Ein anderer Trend des Badezimmers der Zukunft ist die Auflösung der Wand als raumabschließendes Prinzip. Sie wird durch Offenheit ersetzt, was zu erhöhter Sichtbarkeit und Hörbarkeit führt. Die Schalldurchlässigkeit wird durch einen weiteren Trend pariert, durch die Zwitscherbox. Sie erzeugt fröhliche Vogelstimmen, die andere Geräusche einlullen und verharmlosen. Ein Effekt des Vogelgezwitschers ist es aber auf Dauer, reale Vogelstimmen als im ersten und letzten störend zu empfinden.

Innerhalb des Badezimmers geht es auch um Reduktion, oft um das Weglassen der Duschkabinentür. Die Glastür hat vor einigen Jahren den Duschvorhang mit all seinen Nachteilen verdrängt und jetzt verdrängt die Unbeschränktheit die Glastür. Das funktioniert aber nicht, weil dann der Abdampf nicht da bleibt, wo er bleiben soll, um ein bisschen zu wärmen. Stattdessen zieht er ungehindert ins Badezimmer und führt zu übermäßiger Kondenswasserbildung.
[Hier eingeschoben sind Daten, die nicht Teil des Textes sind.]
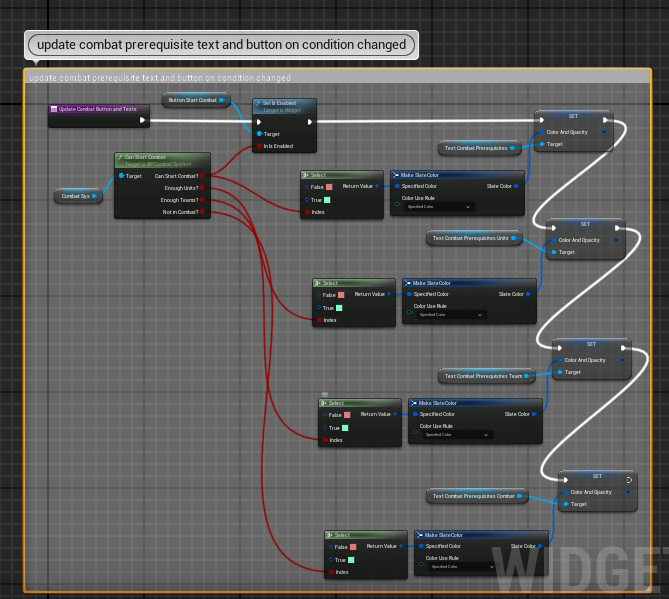Click the red False color swatch on top Select node

point(329,187)
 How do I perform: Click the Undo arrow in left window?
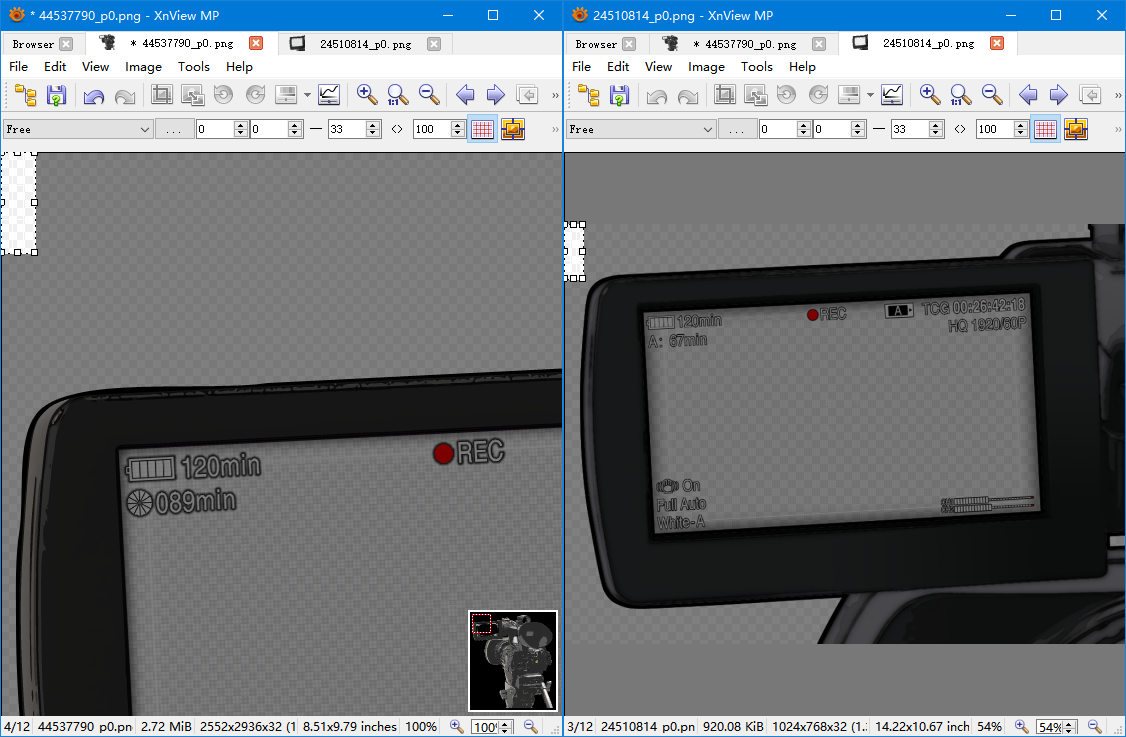pos(93,96)
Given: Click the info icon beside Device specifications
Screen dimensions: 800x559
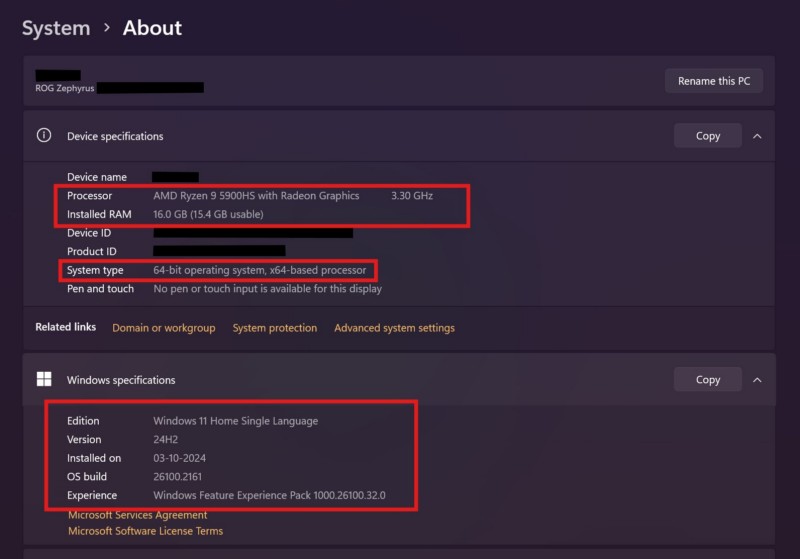Looking at the screenshot, I should click(44, 136).
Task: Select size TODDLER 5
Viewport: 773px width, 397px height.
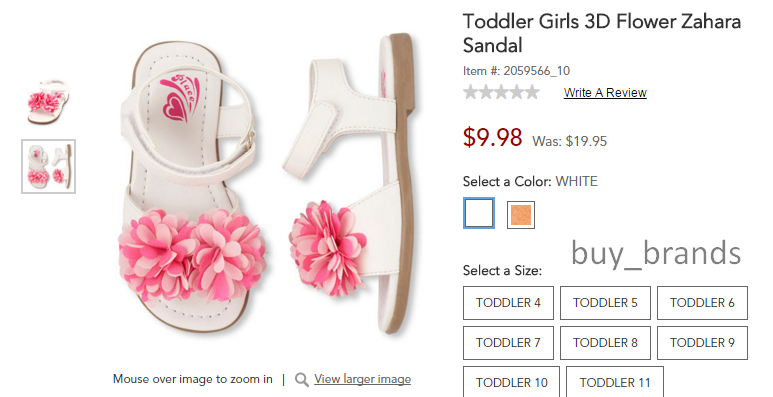Action: (605, 303)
Zusammengefasst ist der Grundtrend im modernen Badezimmer die Reduktion ohne Rücksicht auf Funktionalität. Mauern, Bürsten und Türen werden entfernt, können aber nicht durch Nichts ersetzt werden. Das Badezimmer wird also leerer, elementarer – und schafft ein Vakuum.

Was dabei materiell im Badezimmer fehlt, wird durch Gedankenfiguren ersetzt, in denen gerechtfertigt wird, dass die Bürste sowieso nur schmutzig ist, man nichts zu verbergen habe (Glastür) und prinzipiell keine Türen brauche (Kabinentür). Die nicht mehr vorhandene Klobürste mündet somit in ein Denken von Hilfs- und Stützgedanken.